Escrevo-lhes porque gostaria de saber qual é a diferença entre «passar-me de todo» («esquecer-me de alguma coisa por completo») e «passar-me de tudo».

Porque não seria neste caso «passar-me de tudo»? 

Resposta:

De facto, tudo indica a totalidade, o conjunto das coisas, daí a consulente considerar que «passar-se de tudo» seria uma expressão aceitável, sendo sinónima de «esquecer-se completamente/totalmente de algo» (completamente e totalmente são advérbios que compartilham relação de sinonímia).

No entanto, «de tudo» é uma expressão com valor partitivo, i.e., é uma construção que indica a relação parcial ou total com um todo: «comeu de tudo», «viu de tudo», «comprou de tudo» (em espanhol o que ocorre é «lo hay de todo» quando, em português, temos «há de tudo»).

Por outro lado, o que se encontra atestado nos dicionários é a locução «de todo» como sinónima de completamente, totalmente (ou ainda «de maneira nenhuma» – exemplo: «não estou de todo disponível para esta conversa»– Priberam). Assim, a expressão corrente é «passar-me de todo». 

Note-se que, além de significar «esquecer-me completamente», «passar-me de todo» significa também «ficar extremamente irritado ou chateado, a ponto de agir de modo irracional». 

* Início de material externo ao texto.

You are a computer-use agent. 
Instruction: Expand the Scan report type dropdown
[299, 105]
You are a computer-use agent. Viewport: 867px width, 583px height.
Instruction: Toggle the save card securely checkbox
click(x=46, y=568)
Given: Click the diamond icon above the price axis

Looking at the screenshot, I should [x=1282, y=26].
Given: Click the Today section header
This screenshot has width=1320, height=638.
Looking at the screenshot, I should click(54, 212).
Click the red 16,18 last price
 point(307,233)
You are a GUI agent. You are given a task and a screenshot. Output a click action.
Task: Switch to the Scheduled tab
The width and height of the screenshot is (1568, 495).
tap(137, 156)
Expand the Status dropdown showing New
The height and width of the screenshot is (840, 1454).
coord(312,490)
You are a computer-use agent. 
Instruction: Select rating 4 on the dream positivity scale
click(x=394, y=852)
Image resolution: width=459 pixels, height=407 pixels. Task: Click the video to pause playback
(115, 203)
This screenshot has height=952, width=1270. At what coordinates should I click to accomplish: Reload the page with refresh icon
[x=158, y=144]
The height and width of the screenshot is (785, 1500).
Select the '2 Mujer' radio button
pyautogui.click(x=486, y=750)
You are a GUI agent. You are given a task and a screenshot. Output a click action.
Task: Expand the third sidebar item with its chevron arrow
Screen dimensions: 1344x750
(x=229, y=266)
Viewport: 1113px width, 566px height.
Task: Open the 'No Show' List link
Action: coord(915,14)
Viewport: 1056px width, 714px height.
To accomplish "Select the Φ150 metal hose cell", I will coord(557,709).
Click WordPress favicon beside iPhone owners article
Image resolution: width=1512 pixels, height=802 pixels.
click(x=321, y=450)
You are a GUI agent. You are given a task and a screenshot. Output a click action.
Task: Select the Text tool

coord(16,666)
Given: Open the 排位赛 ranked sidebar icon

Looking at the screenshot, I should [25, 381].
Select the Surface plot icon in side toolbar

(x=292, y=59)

Deixa-se ainda outra nota para a expressão, com significado díspar, que é «andar/estar de todo». Aqui, o seu significado é «andar ou estar particularmente insuportável; andar ou estar muito cansado» (Dicionário da Língua Portuguesa, Academia das Ciências de Lisboa).

Pergunta:

Os pronomes pessoais do caso oblíquo átono não vêm precedidos de preposição, os pronomes lhe e lhes são átonos, porém eles podem ser usados como objeto indireto que vem precedido de preposição.

Não entendi isso.

Vocês poderiam me ajudar?

Obrigado.

Resposta:

Os pronomes pessoais oblíquos átonos não vêm precedidos de preposição, como se pode ver nos exemplos:

(1) «Ela nos viu no cinema» / «Ela viu-nos no cinema» – nos exerce a função de objeto/complemento direto, na frase;

(2) «Ela nos explicou a importância do projeto» / «Ela explicou-nos a importância do projeto» – nos exerce a função de objeto/complemento indireto, na frase. 

(3) «A criança o deu [o brinquedo] à mãe» / «A criança deu-o [o brinquedo] à mãe» – o exerce a função de objeto/complemento direto, na frase. 

O mesmo acontece com os pronomes lhelhes, i.e., não vêm precedidos de preposição quando exercem a função de objeto/complemento indireto. Veja-se:

(4) «A criança lhe deu o brinquedo» / «A criança deu-lhe o brinquedo». 

O que acontece, sim, é que o lhe ou lhes  substituem o objeto/complemento de um verbo transitivo indireto que é, aqui sim, precedido de preposição, nomeadamente a ou para, e o mesmo sucede com todos os pronomes pessoais do objeto/complemento indireto:

(5) «A criança deu o brinquedo à mãe».

Em (5), o objeto/complemento indireto do verbo dar é «à mãe», objeto/complemento este antecedido da preposição a. A sua substituição pelo pronome pessoal oblíquo átono lhe faz desaparecer esta preposição. 

(6) «A criança deu o brinquedo à Joana e a mim» = «A criança nos deu o brinquedo» / «A criança deu-nos o brinquedo».